Potem pojechalismy osobiscie do betoniarni zamowic plyty (bedzie plyta zeranska) i dobrze sie stalo, bo znow odkrylismy tam poklady ciekawych rzeczy. I tak np. oprocz plyt zamowilismy betonowy krag o wysokosci 25 cm i wlaz studzienkowy ( przykrywke studzienkowa), za co w hurtowni policzyli by nam 2 x tyle (pytalismy sie), bo zamawiali by wlasnie ze tej samej betoniarni !!! Tyle naszego, heh.

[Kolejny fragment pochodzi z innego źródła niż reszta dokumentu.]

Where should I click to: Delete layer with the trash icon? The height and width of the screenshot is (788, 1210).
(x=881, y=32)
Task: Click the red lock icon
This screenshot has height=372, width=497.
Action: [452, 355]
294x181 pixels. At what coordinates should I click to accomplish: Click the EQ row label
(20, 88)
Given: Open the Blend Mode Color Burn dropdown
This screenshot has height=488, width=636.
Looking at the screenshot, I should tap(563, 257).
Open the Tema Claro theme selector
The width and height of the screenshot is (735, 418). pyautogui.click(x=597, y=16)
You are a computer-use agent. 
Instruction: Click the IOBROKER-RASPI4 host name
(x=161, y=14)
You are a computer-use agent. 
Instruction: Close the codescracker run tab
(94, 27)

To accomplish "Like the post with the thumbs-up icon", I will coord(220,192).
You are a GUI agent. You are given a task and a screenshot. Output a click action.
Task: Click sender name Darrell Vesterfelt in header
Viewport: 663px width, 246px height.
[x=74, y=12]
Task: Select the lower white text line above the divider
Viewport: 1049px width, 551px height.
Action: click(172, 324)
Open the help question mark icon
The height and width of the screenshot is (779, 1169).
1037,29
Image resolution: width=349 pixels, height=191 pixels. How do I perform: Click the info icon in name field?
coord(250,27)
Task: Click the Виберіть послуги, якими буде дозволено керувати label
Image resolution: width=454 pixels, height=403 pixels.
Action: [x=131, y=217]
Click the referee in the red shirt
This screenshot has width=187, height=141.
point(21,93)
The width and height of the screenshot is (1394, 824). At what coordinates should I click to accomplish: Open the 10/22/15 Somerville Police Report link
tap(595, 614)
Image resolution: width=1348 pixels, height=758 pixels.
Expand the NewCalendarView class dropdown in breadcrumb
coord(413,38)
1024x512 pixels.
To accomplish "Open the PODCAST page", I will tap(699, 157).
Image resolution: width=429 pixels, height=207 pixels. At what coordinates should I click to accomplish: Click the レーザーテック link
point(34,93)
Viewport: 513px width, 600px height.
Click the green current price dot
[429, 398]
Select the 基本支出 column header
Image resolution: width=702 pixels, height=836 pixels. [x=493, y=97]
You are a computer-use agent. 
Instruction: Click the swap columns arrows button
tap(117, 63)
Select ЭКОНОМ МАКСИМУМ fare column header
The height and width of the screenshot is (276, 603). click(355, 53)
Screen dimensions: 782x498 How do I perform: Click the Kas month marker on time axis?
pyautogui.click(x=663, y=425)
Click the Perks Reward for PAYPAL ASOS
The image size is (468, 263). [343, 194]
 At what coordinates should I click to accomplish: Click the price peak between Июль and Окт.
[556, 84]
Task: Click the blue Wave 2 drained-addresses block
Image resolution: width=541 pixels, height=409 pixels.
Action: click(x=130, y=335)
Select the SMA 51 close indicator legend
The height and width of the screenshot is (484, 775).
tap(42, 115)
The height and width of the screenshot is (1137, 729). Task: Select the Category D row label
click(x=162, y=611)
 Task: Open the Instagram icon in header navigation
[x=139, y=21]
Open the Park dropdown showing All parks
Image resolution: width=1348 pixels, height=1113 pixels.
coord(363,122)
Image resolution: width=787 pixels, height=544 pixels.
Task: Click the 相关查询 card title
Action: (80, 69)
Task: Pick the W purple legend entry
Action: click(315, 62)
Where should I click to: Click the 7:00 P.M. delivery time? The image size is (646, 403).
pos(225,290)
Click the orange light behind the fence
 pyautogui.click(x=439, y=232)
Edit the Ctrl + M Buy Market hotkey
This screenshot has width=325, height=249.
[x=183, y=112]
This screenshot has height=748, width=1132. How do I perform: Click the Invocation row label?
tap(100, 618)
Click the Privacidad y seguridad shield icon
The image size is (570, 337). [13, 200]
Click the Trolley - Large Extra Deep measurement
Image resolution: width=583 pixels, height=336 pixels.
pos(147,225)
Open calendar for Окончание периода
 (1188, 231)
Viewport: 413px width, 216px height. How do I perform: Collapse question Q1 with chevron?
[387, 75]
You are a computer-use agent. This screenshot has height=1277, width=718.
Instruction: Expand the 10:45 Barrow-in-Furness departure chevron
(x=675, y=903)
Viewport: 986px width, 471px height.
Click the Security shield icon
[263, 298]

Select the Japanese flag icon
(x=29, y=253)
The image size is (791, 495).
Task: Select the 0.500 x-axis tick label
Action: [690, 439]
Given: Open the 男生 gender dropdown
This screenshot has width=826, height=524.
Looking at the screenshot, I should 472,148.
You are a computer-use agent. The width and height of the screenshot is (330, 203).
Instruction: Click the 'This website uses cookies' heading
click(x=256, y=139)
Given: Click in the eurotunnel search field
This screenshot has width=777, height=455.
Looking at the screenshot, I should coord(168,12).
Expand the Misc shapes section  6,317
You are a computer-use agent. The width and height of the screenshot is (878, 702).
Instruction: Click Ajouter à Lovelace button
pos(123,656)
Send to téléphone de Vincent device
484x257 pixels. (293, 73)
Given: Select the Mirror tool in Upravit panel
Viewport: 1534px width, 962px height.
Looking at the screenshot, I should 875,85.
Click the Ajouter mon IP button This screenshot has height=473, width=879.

PS. A´propos tego uciazliwego upalu- bylismy na niego wystawieni przez cale 2 tyg, w przyczepie kempingowej na srodku pola, bez zadnego drzewka. Ciezko bylo ... Uff. Na szczescie przed wyjazdem zakupilismy madrze pewien przyrzad, ktory nam zycie uratowal !!! korzystalismy z niego srednio co 15 min na zmiane. Przyjemny chlodny prysznic na lonie natury :)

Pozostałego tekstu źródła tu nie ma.